About this Research Topic
Recent advancements in sensing technologies, coupled with rapid growth in computing power, have produced novel data products that can augment traditional urban climate data and provide unprecedented insight into urban atmospheric dynamics. In this context, Urban Climate Informatics (UCI) is a newly evolving research field that emerges from the synthesis of two established domains: Urban Climate (concerned with interactions between a city and the overlying atmosphere), and Climate Informatics (a combination of climate science with approaches from statistics, machine learning, and data mining). UCI seeks to explore and understand complex urban climate systems using novel sensing approaches, crowdsourcing, big data sources, machine learning, and artificial intelligence.

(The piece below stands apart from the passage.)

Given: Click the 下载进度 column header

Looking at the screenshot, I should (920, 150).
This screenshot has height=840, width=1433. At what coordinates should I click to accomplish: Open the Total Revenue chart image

This Research Topic welcomes contributions on recent advances in UCI from a wide range of applications and disciplines, including but not limited to:
- Machine learning and artificial intelligence in urban remote sensing
- Image processing and feature detection for environmental modeling and health
- LIDAR, Big Data, and Procedural Modeling to quantify urban morphology
- IoT and novel sensing techniques in urban climate
- Wearable methodologies for personalized assessments of urban climate impacts
- Crowdsourcing urban climate data
- Urban climate modeling using machine learning and/or artificial intelligence
Topic Editor Dr. Matthias Demuzere (Ruhr University, Bochum, Germany) is CEO of Kode VOF. All other Topic Editors declare no competing interests with regard to the Research Topic subject.
Keywords: urban climate, big data, IoT, artificial intelligence, crowdsourcing
Important Note: All contributions to this Research Topic must be within the scope of the section and journal to which they are submitted, as defined in their mission statements. Frontiers reserves the right to guide an out-of-scope manuscript to a more suitable section or journal at any stage of peer review.